I will sleep on this matter. Another tin or beer to finish. I could use the tin to block up the hole in the back box. It might last long enouh for the MOT (10 mins).
Repairs/Ramp recommendations? - RichardW
If you buy new pipes you will get new ends - they're only pence and won't be rusty and rounded off - they're often bigger AF than the OE fit ones, so less likely to round off anyway.

Whereabouts are you?
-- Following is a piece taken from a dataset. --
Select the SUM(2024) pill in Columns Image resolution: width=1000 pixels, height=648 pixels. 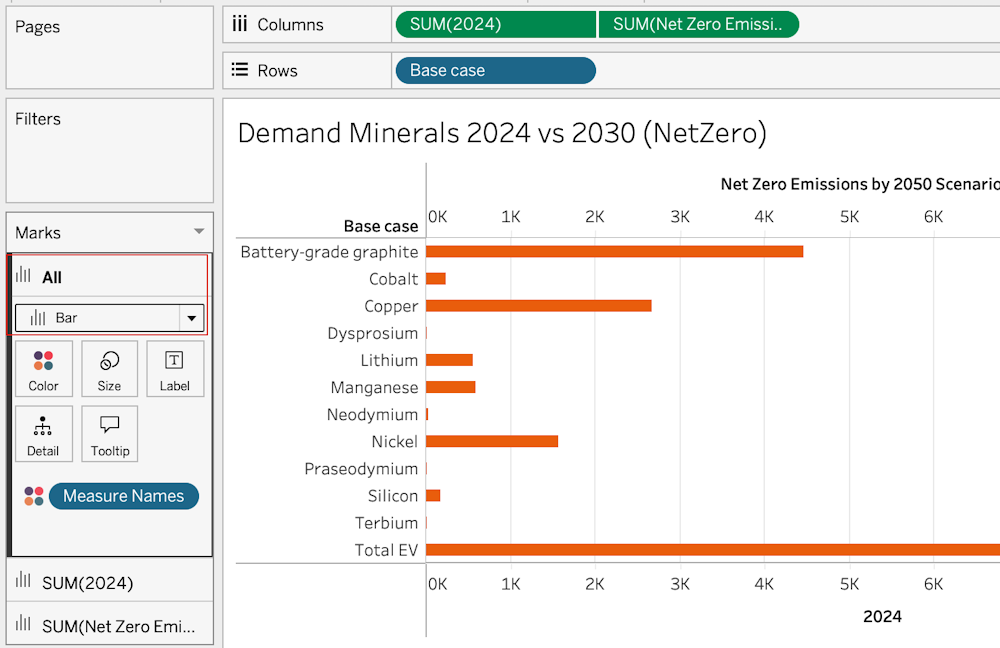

If you're near Glasgow, I've got ramps / stands you could borrow - and I could probably weld a patch on the sill for a few beer tokens... :-))
Repairs/Ramp recommendations? - caine
All becomes clearer.No ramps.dodgy,they can roll off.jack and block front then back until you can get scafold battons/8/2 wood or similar running from jacking points front to back then jack up battons/car safely blocking wheels as u go.You can get some fairly scary angles this way.keep juggling it untill the underside is about 2 foot up.prop and block with wood or concrete blocks or combination.Drown tank securing bolts/straps in penetrating oil.remove brake pipes by sniping pipe(I use electritians snips) as close to nut as possible,remove nut with a socket,6 point for preference,less chance of rounding off union,Now,pipes,MF will do them,ANY backstreet garage will do them.dont reuse ends.more trouble than they are worth,but tape them to the relevant ends so they dont get mixed up when whoever makes new ones.Most problems happen when the bleed nipple on relevant brake shears off,This will stop u dead!Make sure it is free FIRST.Back to the tank,If its leaking then nobodys going to weld a sill,do it next.Welding,clean/grind 150mm/6" around hole.remove carpets/sill trims/or anything that could burn.Make a plate of new/clean steel an hammer/bend fit as good as you can then drive round ur local backstreet garages at about 11 in morning and ask how much for cash to weld this on(near lunch break see!)remember no points lost for ugly,just has to be safe and pass mot.